US Army 10-Inch Rodmans in Hartford, Connecticut
One of two US Army 10-Inch Rodmans displayed in Hartford, Connecticut
Two US Army 10-Inch Rodmans are displayed outside the Governor William A. O'Neill State Armory in Hartford Connecticut. They are mounted on the upper portion of original wrought-iron carriages.
Many thanks to friend-of-the-page James Murray for taking these photos and sharing them!
The two are:
10-Inch Rodman, Pattern 1861, manufactured by Fort Pitt Foundry in 1862. Fort Pitt Registry Number 35. Weight as manufactured 14,850 pounds.
10-Inch Rodman, Pattern 1861, manufactured by Fort Pitt Foundry in 1862. Fort Pitt Registry Number 37. Weight as manufactured 14,920 pounds.
The oval shaped sockets in the breech of the Rodman and the post used for elevation levers can be seen in this photo.
In service, this type of cannon would have been mounted on a wrought iron carriage. The oval-shaped sockets in the rear of the cannon were to allow levers to change the elevation of the gun. This cannon is a smoothbore designed to fire projectiles which were 10-inches in diameter. In service, this cannon could fire either an approximately 125-pound round shot or an approximately 100-pound explosive shell.
Though this type of cannon was produced for the US Army before, during, and after the American Civil War, very few saw combat service during the war. The vast majority were used to arm coastal fortifications around Northern cities which were never attacked.

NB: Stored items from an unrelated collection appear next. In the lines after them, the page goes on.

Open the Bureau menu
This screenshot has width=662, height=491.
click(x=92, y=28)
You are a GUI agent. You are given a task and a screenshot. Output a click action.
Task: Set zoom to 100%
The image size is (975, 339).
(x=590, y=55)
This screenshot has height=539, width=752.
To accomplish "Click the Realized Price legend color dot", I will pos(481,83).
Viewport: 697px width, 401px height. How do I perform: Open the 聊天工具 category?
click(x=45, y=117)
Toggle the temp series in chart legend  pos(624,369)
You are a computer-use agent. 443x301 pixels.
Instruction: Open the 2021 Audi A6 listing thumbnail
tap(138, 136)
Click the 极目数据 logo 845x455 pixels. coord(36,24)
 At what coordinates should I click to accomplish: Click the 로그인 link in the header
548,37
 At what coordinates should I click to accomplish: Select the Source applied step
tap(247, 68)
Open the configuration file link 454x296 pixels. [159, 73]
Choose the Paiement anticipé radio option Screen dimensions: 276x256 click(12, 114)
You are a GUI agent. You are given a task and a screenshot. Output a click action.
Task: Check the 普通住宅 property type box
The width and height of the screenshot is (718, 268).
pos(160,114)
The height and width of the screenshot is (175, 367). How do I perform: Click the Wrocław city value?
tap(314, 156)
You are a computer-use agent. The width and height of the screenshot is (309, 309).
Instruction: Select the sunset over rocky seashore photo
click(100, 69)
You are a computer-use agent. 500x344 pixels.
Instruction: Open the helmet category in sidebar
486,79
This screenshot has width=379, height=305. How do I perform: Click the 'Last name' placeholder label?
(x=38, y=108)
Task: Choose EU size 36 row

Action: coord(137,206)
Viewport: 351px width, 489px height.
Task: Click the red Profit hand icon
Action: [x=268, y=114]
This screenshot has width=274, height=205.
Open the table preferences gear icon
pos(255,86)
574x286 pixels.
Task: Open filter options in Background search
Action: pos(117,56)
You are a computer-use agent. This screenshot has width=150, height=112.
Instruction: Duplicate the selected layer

In the years leading up to the war, US Army officer Thomas Jackson Rodman would create a technique that would allow much larger guns to be cast in iron. Rodman worked out that the traditional manner of casting a gun solid, allowing it to cool from the outside in, and then boring out the barrel would not work beyond a certain size tube. As such a gun cooled, the outside was the first to cool, and it would contract slightly as it did so, but as metal further and further toward the center began to cool and harden, it would contract beneath metal that had already contracted. Rodman’s innovation was to cast the guns with a tube going into the area where the bore would eventually be made. Into this tube was run water to cool the cast gun from the inside while fires burned on the outside of the casting. Cooling from the inside out, the metal contracted onto successive layers of already contracted metal. Eventually Rodman’s techniques were used to produce 8-Inch, 10-Inch, 15-Inch, and 20-Inch guns for the US Army and 11-Inch and 15-Inch guns for the US Navy.